LONG WEEKEND galt lange Zeit als Geheimtipp und war nur sehr schwer zu bekommen, wenn dann auch nur unvollständig. Zu meiner Schande muss ich gestehen, ich kannte den Streifen vorher auch nicht. Jetzt hat der Film seine verdiente und vor allem auch ungeschnittene, deutsche Veröffentlichung aus dem Hause Turbine erfahren. Einordnen lässt sich der Film dagegen weiterhin nur sehr schwer. Es handelt sich nicht direkt um einen Tier-Horror-Thriller im gewohnten Stil und ist eher eine Mischung aus Drama- und Psychothriller. Die paar marginalen Teilen des Tier-Horror sind jedoch vertreten, wobei der Schrecken äußerst subtil gehalten wird. Das ganz große Highlight von LONG WEEKEND ist jedoch die Atmosphäre. In Verbindung mit den Geräuschen der Natur und der sparsamen Musikuntermalung, wird eine unterschwellige Bedrohung erzeugt, die im Verlauf des Filmes immer erdrückender wird.

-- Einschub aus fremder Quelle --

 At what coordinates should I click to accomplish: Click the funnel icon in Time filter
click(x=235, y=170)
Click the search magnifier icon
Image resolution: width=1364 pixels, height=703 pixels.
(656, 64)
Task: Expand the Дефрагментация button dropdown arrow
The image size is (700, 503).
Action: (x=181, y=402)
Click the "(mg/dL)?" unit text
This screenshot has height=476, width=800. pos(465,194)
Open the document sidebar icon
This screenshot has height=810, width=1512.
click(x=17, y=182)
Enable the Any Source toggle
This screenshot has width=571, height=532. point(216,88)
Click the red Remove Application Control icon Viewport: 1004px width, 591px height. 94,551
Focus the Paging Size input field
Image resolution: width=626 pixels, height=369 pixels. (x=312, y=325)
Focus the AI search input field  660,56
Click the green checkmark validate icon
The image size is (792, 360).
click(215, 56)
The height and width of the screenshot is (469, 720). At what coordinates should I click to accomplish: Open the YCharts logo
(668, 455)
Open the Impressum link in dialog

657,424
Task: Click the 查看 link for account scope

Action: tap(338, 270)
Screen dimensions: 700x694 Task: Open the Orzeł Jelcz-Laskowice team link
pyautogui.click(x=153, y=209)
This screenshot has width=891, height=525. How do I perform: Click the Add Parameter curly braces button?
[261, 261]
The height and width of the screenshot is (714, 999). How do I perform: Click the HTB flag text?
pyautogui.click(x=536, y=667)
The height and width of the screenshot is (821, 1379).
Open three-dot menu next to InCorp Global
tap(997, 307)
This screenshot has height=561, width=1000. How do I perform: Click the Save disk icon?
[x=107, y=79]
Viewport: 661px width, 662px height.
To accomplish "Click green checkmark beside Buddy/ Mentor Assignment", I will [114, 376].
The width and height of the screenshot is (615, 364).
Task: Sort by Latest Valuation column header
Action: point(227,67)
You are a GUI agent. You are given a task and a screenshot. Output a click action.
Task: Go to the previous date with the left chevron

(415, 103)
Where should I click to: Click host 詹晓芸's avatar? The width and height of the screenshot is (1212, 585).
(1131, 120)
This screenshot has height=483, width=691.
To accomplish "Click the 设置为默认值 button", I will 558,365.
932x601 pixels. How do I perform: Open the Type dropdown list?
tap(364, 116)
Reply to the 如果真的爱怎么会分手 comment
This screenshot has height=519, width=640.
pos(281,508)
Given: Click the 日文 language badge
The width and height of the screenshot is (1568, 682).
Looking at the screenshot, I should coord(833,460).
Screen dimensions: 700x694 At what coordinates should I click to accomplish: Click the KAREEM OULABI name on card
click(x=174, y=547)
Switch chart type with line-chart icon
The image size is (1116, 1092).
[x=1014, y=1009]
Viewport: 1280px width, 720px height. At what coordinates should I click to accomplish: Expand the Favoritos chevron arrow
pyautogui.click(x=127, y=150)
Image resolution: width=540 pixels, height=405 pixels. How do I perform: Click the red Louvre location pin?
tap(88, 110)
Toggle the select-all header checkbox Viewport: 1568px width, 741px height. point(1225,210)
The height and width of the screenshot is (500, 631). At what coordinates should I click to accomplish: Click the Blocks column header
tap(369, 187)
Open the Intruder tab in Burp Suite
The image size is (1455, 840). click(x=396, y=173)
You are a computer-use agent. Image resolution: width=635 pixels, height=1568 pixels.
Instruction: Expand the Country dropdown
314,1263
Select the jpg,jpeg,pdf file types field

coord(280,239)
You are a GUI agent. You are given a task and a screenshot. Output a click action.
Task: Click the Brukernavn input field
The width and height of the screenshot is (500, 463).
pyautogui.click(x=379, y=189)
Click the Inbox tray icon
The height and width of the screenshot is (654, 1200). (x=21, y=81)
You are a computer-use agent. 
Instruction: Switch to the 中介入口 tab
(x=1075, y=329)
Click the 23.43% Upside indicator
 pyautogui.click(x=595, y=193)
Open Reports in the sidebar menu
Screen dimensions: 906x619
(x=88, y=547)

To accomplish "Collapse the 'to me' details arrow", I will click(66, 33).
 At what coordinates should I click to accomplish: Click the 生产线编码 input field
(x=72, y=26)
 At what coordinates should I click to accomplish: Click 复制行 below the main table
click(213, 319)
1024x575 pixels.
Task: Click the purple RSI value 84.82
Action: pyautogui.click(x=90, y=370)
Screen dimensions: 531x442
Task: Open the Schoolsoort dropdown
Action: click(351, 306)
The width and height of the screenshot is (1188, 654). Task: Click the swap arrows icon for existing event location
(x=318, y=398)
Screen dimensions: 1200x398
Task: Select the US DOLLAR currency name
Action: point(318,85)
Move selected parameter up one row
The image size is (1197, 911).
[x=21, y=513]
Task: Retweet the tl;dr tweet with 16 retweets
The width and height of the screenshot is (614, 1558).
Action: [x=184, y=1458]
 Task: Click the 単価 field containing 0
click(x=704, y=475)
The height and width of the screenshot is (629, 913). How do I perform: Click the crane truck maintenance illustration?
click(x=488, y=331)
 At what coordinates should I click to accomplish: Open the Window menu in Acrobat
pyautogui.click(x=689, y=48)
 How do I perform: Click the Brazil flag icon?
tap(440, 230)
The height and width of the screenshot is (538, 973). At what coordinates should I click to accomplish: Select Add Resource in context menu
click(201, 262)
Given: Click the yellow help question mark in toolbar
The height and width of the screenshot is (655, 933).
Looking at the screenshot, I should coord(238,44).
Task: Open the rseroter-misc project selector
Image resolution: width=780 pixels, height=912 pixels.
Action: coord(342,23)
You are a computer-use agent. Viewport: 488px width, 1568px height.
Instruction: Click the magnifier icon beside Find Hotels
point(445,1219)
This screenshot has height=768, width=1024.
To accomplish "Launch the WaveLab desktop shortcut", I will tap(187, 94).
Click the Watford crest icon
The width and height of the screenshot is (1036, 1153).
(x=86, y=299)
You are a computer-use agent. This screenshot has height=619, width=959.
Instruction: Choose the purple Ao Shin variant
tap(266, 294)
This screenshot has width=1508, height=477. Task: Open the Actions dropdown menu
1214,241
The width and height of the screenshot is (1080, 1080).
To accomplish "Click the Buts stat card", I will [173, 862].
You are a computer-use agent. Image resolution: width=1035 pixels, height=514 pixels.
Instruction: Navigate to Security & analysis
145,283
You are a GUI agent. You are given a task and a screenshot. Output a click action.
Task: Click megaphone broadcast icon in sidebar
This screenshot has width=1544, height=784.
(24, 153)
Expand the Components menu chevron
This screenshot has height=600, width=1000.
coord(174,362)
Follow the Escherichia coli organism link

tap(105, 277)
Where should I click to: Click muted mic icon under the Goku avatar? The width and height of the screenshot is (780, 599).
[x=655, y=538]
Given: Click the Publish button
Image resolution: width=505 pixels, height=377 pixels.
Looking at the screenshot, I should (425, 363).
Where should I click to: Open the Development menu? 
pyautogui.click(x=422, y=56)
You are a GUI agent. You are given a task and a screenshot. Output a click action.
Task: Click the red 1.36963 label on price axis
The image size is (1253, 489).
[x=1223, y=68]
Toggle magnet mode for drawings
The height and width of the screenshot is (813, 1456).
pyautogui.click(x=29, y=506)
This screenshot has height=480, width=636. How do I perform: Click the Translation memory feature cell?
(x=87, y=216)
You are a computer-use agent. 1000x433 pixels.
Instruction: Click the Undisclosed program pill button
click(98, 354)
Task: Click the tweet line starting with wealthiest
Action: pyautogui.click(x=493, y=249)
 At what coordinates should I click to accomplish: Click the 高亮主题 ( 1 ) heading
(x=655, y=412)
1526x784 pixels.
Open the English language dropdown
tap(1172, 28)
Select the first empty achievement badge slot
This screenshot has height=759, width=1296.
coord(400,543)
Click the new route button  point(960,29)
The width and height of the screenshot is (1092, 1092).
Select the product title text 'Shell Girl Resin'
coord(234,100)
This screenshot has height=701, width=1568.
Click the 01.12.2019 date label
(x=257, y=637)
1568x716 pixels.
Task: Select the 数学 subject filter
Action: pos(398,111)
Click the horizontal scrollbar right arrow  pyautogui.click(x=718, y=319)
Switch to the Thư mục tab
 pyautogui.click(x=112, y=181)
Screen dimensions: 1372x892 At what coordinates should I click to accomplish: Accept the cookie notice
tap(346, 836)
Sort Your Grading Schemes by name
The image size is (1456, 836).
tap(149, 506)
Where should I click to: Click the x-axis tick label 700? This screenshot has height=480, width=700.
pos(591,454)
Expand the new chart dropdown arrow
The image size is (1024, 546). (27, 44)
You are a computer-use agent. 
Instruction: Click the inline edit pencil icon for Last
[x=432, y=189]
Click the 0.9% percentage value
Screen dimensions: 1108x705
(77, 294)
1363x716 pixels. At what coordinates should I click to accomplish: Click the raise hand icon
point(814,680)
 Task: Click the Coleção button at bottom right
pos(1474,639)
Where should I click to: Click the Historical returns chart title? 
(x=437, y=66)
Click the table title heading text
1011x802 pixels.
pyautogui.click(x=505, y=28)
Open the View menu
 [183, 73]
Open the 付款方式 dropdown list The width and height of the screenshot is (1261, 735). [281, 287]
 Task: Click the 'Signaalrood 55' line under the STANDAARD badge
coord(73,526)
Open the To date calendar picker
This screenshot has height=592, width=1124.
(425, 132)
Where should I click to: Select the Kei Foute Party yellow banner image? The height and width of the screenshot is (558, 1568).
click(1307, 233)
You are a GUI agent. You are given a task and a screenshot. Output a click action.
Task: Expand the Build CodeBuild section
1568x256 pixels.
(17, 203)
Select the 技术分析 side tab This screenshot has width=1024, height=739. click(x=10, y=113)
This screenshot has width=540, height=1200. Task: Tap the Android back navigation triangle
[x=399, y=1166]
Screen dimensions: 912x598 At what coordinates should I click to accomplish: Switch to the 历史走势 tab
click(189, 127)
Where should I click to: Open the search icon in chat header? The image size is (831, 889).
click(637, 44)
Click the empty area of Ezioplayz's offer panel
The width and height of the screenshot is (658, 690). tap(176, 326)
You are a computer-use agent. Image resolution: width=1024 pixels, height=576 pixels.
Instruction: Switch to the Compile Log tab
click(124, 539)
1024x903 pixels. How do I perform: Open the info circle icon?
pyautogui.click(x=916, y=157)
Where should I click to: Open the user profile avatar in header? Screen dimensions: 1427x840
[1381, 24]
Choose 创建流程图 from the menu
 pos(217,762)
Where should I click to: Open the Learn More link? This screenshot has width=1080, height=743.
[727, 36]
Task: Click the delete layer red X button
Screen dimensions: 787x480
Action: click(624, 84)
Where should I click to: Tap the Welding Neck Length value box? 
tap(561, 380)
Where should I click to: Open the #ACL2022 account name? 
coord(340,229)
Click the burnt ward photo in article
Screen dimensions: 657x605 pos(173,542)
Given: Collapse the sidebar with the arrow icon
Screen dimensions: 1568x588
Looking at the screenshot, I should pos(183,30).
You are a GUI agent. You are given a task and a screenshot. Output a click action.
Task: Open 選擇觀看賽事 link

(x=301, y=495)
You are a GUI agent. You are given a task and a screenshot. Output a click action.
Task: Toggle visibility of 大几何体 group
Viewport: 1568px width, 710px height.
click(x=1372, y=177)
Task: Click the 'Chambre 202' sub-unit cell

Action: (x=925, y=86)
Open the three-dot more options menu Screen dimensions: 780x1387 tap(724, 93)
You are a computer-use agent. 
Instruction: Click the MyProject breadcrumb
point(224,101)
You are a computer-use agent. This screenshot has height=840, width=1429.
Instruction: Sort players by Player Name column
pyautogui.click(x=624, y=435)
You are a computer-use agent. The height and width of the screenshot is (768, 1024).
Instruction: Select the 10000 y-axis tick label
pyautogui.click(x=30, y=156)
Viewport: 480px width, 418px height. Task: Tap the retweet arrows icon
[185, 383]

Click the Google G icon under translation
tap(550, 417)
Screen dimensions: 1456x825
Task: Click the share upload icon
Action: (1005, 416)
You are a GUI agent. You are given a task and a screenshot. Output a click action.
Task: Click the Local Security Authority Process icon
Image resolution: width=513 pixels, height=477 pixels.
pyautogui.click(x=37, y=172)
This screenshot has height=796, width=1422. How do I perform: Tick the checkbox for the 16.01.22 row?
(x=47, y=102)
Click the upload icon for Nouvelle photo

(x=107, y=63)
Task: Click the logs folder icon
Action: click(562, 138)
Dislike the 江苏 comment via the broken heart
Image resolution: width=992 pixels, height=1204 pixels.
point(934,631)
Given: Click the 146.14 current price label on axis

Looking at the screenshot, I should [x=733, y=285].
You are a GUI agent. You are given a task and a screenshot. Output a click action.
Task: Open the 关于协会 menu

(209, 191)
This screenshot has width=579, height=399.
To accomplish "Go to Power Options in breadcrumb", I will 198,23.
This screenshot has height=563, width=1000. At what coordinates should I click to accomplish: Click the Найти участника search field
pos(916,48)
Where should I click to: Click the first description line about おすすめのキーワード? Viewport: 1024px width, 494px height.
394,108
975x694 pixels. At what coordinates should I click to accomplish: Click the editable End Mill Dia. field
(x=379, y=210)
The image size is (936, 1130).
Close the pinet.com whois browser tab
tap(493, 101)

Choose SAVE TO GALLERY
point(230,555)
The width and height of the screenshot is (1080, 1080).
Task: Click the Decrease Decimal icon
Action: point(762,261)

Long Weekend (1978) Kritik und Review Mediabook
© Turbine Media Group

Inhalt

Das zerstrittene Pärchen Peter (John Hargreaves) und Marcia (Briony Behets) fahren über das Wochenende an die Küste Australiens zum Camping. Die Spannung nimmt weiter zu, auch weil Marcia Camping und die Natur hasst und viel lieber mit Freunden das Wochenende in einem teuren Luxus-Hotel verbracht hätte. Wohingegen Peter die Zeit mit Jagen, Surfen und Alkohol totschlagen will und sich damit scheinbar bestens amüsiert. Mehr will ich an dieser Stelle gar nicht verraten.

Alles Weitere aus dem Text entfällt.